ONE OF the side benefits of our recent visit to Bohol was an opportunity to reconnect with an old friend and professional colleague, the prizewinning book designer Felix Mago Miguel, who has chosen to live and work in Bohol for the past ten years with his wife Amel and their five children.

Beng and I had known Felix for a long time, since she saw and bought some of his paintings and gifted the then-newlyweds with her own painting and some plates by the potter Lanelle Abueva-Fernando. (“The plates are all gone now, because we used them and would break one every year,” said Amel apologetically, “but the painting’s still there!”) Felix and I had worked together, as writer and designer, on some coffee table book projects, notably those on Philippine-American relations, the Mt. Apo geothermal project, and the Government Service Insurance System. After my early collaborations with the late, lamented Nik Ricio, it was a relief and a pleasure to find the young and talented Felix, who has rightfully taken over Nik’s mantle as one of the country’s most sought-after book designers.

We invited the couple over to lunch at our hotel and we had a nice long chat about life, work, and what it’s like to keep on top of your profession from an island far from the country’s business and cultural center.

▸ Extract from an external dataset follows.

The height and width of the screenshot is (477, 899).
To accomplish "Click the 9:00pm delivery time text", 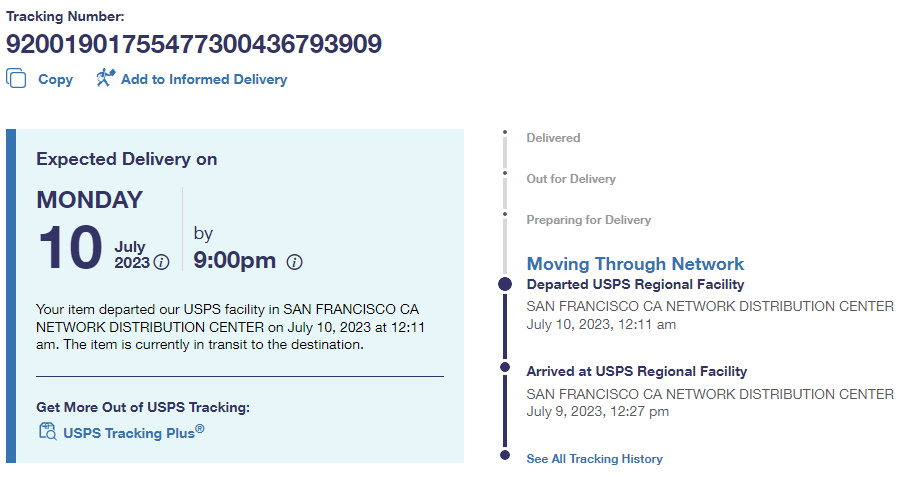I will click(234, 261).
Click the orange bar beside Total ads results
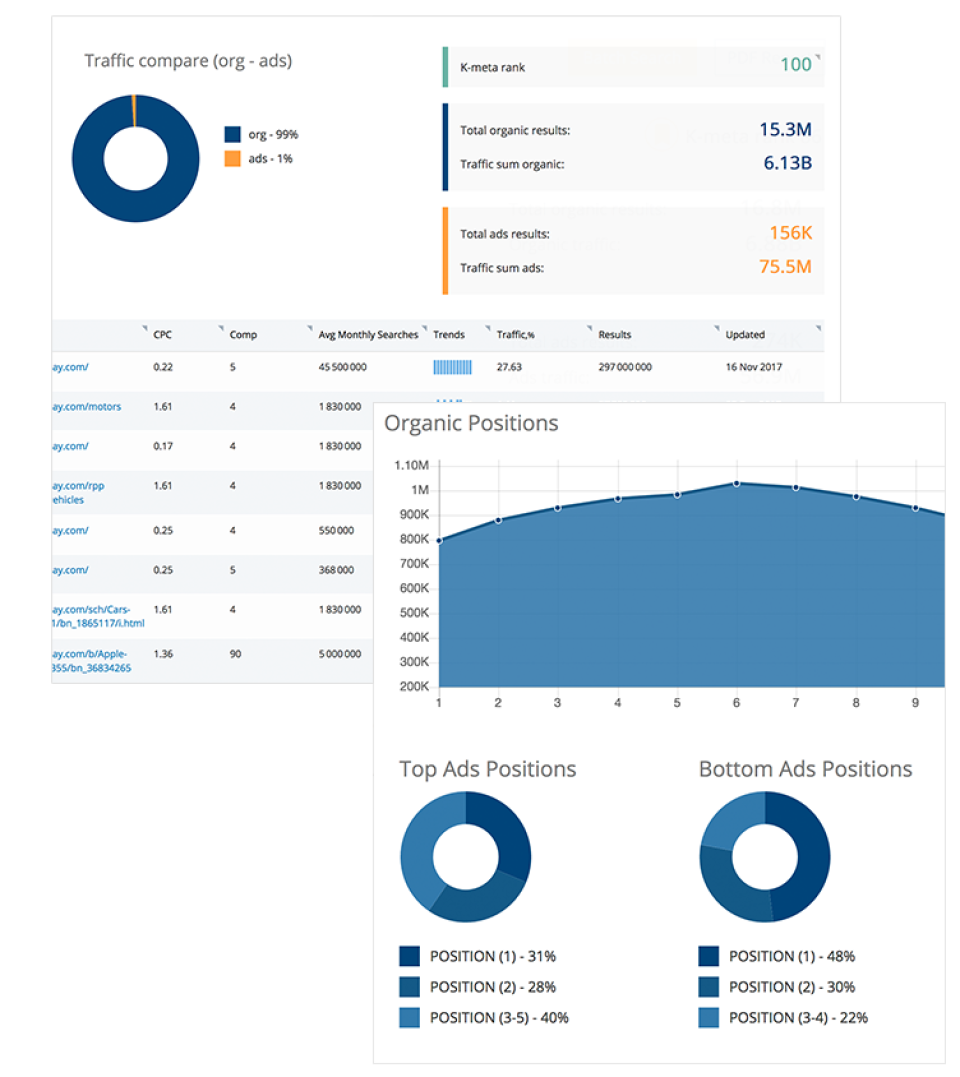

“Honestly, it hasn’t been all that difficult,” said the former Manileño. “In fact, I didn’t tell my clients for a whole year that I was working from Bohol because they might worry about my accessibility and meeting deadlines and so on. But with the help of the Internet and by scheduling my trips to Manila, I’ve been able to cope with the demands of the job. I use WeTransfer and Google Drive to move large files online, on my SmartBro account.”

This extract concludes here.